Great Fundraising Organizations, by Alan Clayton. Book cover.

Fundraising must be a PR priority

Howard Lake | 15 November 2006 | Blogs

I was out drinking with some fundraiser mates a few weeks ago and a couple of people from the press office had come along too (well, it was a fundraising and communications department).
This was a charity that, when I was a journalist, hardly ever sent me a press release, let alone ever thought to contact me with a potential story. So I thought I’d take the chance to quiz them about it. The simple and stark answer was that ‘you just weren’t a priority’. So that told me didn’t it?
When I was a journalist in this sector, it never ceased to amaze me how many charity PR departments (often, but far from exclusively, at some of the bigger charities) couldn’t be bothered to give me the time of day. I can think of one charity in particular that just never returned any of my calls in five years. Others seemed to do it grudgingly. After all, they had big important service delivery and programmes to PR and promote. Or else they had a sexy celebrity photoshoot to organise. I mean, you don’t want to have to deal with the trade press when you could be doing that, especially not the fundraising trade press – the trade press for those horrid little salespeople in that murky office in the basement.
One of the most common complaints from fundraisers is that the rest of the charity sees them as something that is a bit grubby or a bit less noble than what they do. The trustees think that spending money on fundraising is deeply immoral. The finance director doesn’t want to know that you’ve put in place an acquisition programme that will deliver at 4:1 RoI in three years because that won’t help you hit your target now, this year! The DG couldn’t care less about fundraising.
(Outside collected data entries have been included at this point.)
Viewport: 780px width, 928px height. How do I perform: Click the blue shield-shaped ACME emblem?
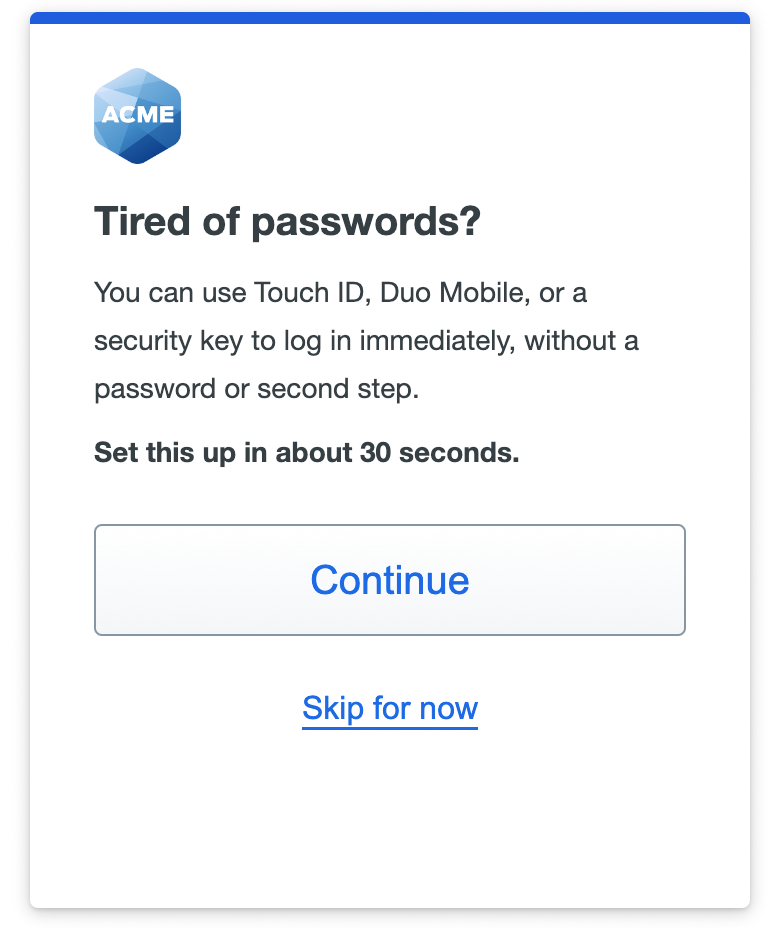(138, 114)
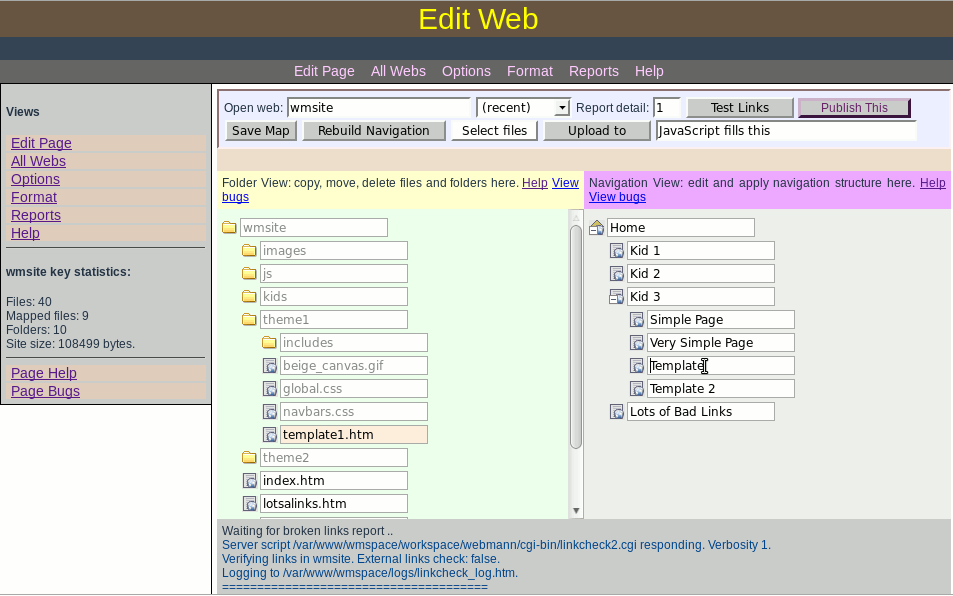This screenshot has height=596, width=953.
Task: Click the Publish This button
Action: point(853,107)
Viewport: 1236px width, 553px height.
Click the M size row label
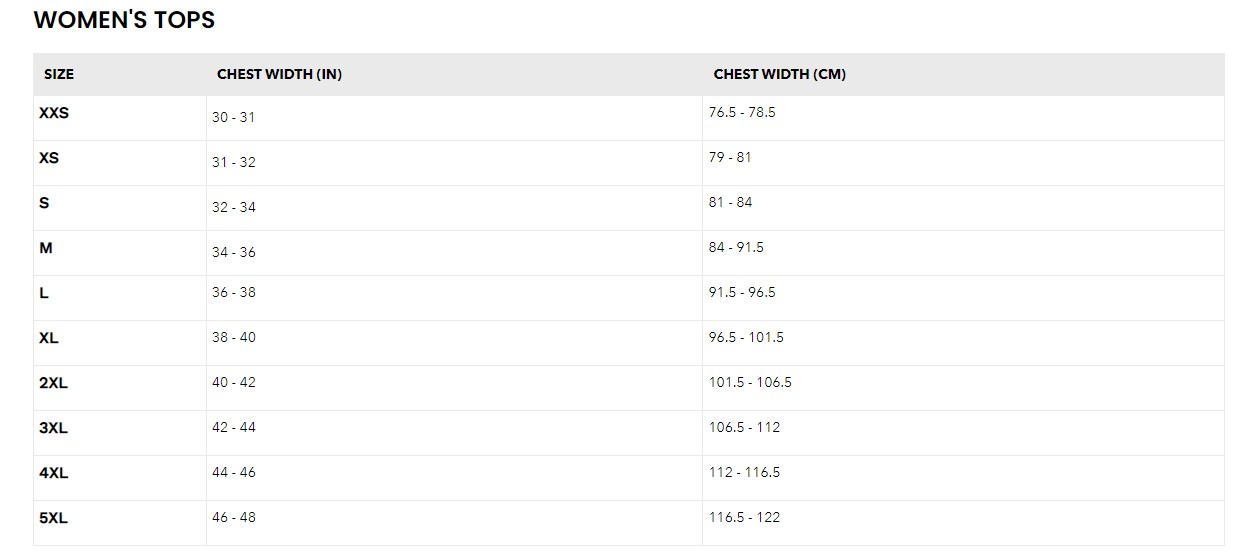pyautogui.click(x=46, y=248)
The service delivery and programme staff look at you with an air of complete disdain because you don’t go around saving things or making things better like they do.
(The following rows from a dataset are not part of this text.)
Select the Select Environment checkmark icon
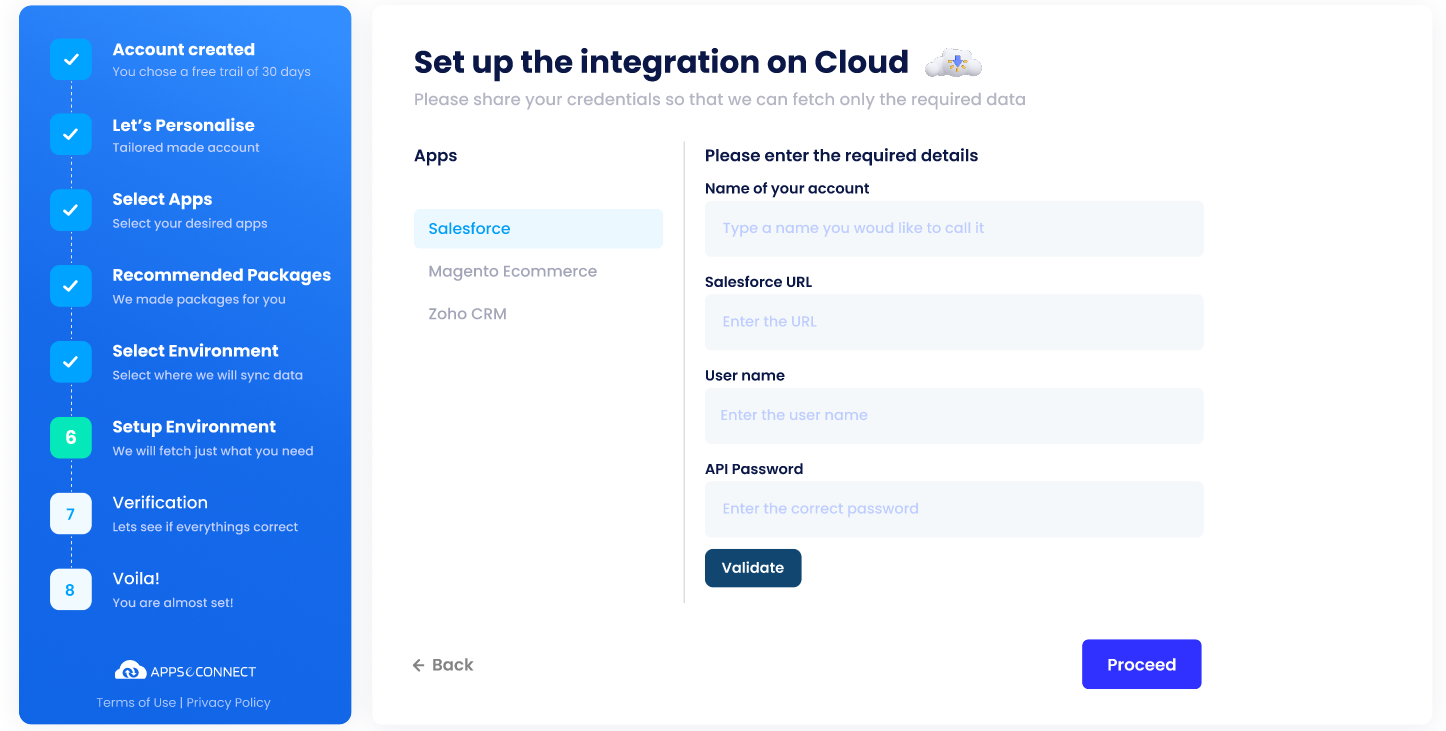Viewport: 1446px width, 731px height. pyautogui.click(x=70, y=362)
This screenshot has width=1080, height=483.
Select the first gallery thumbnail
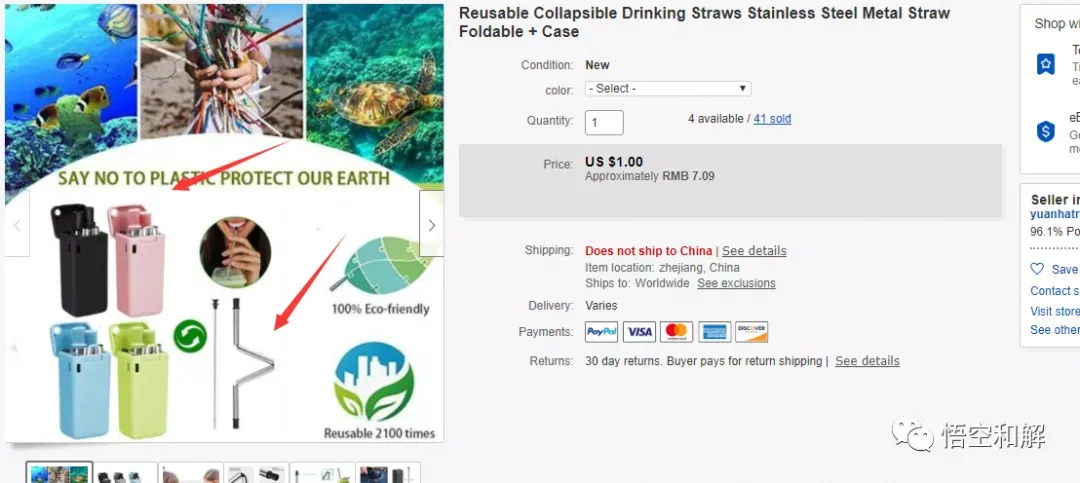point(59,473)
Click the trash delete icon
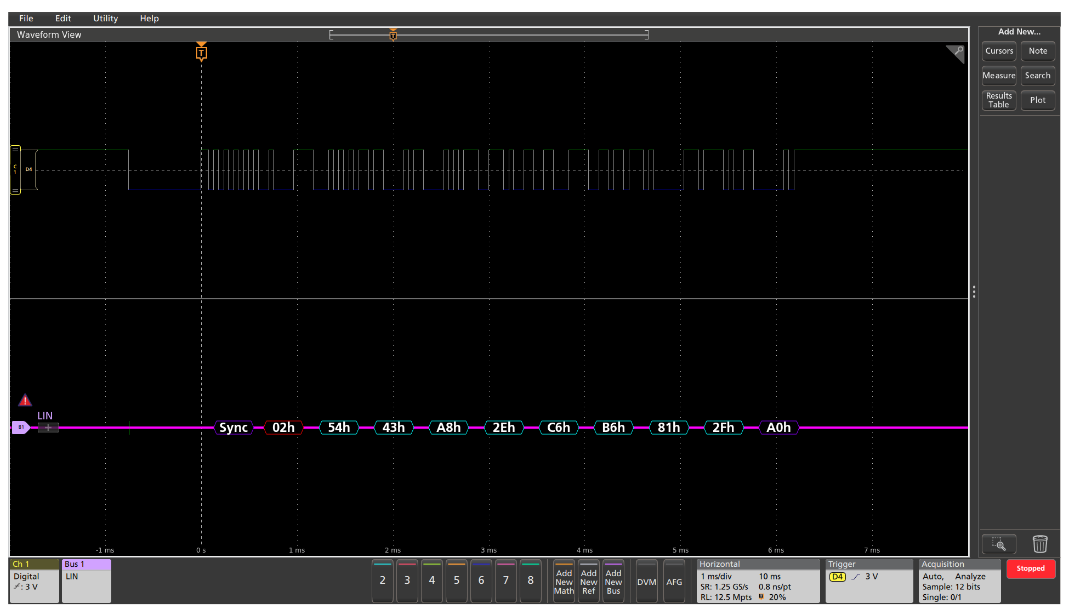 (x=1040, y=544)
And the same attitude prevails in many PR departments, where fundraising is way, way down the list of priorities.
[I happen to think that fundraisers contribute to this situation by the way they regard themselves and their profession but that’s a discussion for another time.]
But, you’re probably thinking, that charity PR I was drinking with meant that the charity trade media were not their priority – because they have the nationals and the consumer press and the broadcast media to worry about – not that what their own charity fundraisers did was not their priority.
However, how the PR departments regards the charity trade press is a barometer of how they view their fundraising department. If a charity’s PR team can’t be bothered (and consequently doesn’t know enough about fundraising) to engage with the charity sector press – think about it, this is the one sector of the press that is clamouring for good and interesting stories about your fundraising activities and people – how will they be able to speak with conviction and authority about the fundraising and fundraisers to other sectors of the press, many of which maybe won’t have such benign intentions as the charity press?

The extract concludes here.